王彬彬先生的第二篇文章主要针对汪晖先生的四卷本而发,并在文末问汪晖先生和我,是否要进一步地一节一节地清理?我代表不了汪晖先生,只能说说个人意见。我建议,整个事件是王彬彬先生主动挑起的头,目下又耗费巨金购得了书,针对汪著做了两篇大文,在媒体上不断激起轩然大波,那他最好临时改一改他平时的读书习惯,还是从头到尾认真彻底地一节一节梳理梳理这四卷本为好。就目前来说,这恐怕也是他的责任。

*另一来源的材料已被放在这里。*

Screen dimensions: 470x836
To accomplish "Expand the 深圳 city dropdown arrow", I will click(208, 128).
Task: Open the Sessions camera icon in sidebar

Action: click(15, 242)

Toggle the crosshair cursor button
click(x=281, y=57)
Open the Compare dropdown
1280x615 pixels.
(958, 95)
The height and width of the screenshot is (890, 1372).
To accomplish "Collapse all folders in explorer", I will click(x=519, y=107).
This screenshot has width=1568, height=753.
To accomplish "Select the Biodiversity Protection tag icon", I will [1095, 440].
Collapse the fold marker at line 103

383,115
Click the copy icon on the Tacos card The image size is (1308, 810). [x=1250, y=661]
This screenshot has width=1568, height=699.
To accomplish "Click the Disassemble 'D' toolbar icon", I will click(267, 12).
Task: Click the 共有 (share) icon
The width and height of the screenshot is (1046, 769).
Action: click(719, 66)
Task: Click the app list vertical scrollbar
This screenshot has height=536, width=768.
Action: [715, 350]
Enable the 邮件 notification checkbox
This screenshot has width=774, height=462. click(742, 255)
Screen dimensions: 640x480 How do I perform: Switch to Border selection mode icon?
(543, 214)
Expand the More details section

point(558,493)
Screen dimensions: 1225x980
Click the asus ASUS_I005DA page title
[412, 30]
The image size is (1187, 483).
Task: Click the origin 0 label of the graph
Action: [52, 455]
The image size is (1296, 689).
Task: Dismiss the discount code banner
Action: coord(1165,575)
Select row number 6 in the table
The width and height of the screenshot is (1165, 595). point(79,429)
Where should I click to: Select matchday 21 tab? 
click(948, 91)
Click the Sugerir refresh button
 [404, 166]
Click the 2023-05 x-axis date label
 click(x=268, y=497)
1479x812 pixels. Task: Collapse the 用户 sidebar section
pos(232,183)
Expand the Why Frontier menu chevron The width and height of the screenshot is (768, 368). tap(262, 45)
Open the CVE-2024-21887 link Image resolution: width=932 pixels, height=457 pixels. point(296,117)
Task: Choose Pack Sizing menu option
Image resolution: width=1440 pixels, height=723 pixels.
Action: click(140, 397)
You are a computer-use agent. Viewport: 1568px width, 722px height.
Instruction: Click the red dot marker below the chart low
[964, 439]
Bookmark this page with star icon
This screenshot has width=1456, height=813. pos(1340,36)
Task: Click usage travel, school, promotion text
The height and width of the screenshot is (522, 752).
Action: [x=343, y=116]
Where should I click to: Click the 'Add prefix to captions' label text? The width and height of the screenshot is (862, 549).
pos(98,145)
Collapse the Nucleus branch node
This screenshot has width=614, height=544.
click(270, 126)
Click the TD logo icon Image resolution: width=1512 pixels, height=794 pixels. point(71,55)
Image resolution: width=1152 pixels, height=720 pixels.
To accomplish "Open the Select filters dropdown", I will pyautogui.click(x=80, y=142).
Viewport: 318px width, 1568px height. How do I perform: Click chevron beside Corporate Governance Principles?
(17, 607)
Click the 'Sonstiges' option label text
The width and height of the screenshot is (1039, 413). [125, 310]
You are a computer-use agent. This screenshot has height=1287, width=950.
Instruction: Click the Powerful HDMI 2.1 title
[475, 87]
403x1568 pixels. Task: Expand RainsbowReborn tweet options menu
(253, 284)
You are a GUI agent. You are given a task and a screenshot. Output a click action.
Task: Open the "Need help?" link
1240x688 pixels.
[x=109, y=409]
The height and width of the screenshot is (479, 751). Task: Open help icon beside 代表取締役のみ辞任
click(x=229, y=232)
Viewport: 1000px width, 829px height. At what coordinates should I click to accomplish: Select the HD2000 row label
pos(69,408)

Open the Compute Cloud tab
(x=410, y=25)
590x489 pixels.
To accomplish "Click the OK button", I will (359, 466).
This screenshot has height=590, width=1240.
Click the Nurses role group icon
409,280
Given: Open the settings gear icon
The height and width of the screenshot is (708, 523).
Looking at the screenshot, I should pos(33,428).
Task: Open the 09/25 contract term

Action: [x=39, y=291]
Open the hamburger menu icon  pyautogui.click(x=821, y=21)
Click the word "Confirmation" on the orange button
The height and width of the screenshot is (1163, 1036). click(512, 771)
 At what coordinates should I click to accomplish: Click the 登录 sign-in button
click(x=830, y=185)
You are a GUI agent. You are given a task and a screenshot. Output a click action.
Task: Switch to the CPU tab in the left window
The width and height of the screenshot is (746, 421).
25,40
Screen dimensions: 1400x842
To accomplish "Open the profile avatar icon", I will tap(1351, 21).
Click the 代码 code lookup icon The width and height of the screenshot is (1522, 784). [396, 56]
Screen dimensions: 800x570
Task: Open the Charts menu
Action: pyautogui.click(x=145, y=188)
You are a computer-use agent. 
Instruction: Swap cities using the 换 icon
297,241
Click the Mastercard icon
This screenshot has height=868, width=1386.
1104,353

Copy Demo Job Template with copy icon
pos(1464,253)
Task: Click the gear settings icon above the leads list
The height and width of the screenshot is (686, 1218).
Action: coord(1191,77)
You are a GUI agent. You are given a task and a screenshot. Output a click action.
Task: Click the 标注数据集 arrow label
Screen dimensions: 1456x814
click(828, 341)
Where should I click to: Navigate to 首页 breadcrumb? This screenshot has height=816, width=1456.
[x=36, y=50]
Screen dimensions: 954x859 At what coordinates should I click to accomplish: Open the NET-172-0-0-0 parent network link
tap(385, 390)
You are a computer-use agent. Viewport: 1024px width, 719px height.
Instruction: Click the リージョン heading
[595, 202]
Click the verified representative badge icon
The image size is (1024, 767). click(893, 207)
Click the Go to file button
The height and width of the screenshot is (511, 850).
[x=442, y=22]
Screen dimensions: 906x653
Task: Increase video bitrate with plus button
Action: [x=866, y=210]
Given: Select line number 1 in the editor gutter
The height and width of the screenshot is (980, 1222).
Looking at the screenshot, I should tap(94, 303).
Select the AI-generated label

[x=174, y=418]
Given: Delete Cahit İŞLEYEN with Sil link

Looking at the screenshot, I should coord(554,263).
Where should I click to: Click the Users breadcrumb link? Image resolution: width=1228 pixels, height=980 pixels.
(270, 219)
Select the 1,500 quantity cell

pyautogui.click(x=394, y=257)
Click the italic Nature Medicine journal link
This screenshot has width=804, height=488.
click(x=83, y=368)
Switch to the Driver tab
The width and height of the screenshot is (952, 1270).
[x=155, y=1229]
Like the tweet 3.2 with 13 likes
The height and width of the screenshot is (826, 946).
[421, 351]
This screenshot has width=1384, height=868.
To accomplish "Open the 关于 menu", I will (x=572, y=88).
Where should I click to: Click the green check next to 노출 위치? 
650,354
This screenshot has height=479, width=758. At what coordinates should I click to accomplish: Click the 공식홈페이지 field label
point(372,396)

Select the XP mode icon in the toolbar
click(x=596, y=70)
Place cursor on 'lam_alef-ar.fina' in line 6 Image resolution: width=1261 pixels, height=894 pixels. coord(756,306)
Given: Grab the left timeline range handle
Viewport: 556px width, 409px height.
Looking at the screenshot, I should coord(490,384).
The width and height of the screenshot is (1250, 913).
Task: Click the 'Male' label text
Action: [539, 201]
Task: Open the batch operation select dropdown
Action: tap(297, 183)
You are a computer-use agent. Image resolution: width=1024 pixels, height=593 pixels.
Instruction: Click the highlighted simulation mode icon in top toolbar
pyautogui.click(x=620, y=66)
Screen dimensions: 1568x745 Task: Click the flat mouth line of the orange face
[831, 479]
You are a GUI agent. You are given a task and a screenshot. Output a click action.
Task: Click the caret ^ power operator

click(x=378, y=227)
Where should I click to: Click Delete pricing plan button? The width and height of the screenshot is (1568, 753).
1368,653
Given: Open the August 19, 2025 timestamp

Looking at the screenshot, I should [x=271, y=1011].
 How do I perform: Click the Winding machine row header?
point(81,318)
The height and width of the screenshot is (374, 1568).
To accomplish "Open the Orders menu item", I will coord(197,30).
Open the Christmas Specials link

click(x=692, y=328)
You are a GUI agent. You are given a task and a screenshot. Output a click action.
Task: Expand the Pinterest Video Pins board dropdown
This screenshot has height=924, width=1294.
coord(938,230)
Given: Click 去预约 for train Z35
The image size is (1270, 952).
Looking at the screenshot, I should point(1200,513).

汪晖研究的特点在我看,主要是以思想解释为主,而非以史料发现见长。他的历史研究,其实是一种历史感很强的理论研究,即他的四卷本现代思想史研究,也是史论性的,不是纯粹的思想史通史著作。在做实证考据研究或断代史、专门史研究的专家来看,他涉及了这么广阔的领域,处理这么多复杂的个案,试图打通学科分界壁垒,贯通整个历史,对问题做一总体式的理论解决,会显得野心过大,处处有瑕疵,有立论不严密甚至捉襟见肘之处。而对于专门家来讲,恐怕也很少能有人象他这样,利用了这么多的工具,引入了这么多的理论,试图对历史给出整体性的全新的解释。如果说他跨越了这么多人文学科的专业而进入了复杂的历史,处理了这么多具体而复杂的问题而受专家们的诟病显得“不智”的话,那么,同样,他的这种努力,也显示了一种勇气与智慧:那是与八十年代求新知出新意的总体风气相通的,仍显生机勃勃而弥足可贵的。汪著在力求思想贯通方面,做出了宝贵的努力,给我们以深刻的启示和强烈的剌激。而他不断提出的新的解释与新的问题,已经在学界产生了一定影响,对我们重新理解我们的历史,重新认识我们当下的社会思想现实,都有重要启示。不论我们取何种思想立场与观点,是否同意他的分析和结论,我们都得先回应他的问题,进入其理路,并在理论上特别是方法论上澄清我们自己的模糊不清之处。这个“梳理”工作,恐怕不是随随便便信手翻书就能做成的吧?

家园 这个指控似乎成立

“道德理想国”的建成——《道德理想国的覆灭》任选一节的文本分析

作者:邢玉思

家园 你说什么?大胖子?

你真的认识他?准备掩盖他真实身份么?

家园 张鸣的东西肯定经不起查

居然去惹方舟子,太弱智了。小心惹毛了方,过几天你就只好去人大学术委员会投案自首争取宽大处理了。

家园 坦率地说

后面有人发掘出李龙牧的问题,那才是比较麻烦的。但话又说回来,那个只能说技术层面上可以判定为抄袭(因为确实是原文,没任何注脚),但根本就是无关紧要,第一是历史背景陈述,没什么抄的价值,第二,汪晖在论文的参考文献里面列出了来源资料。估计是当时写得匆忙,漏掉了。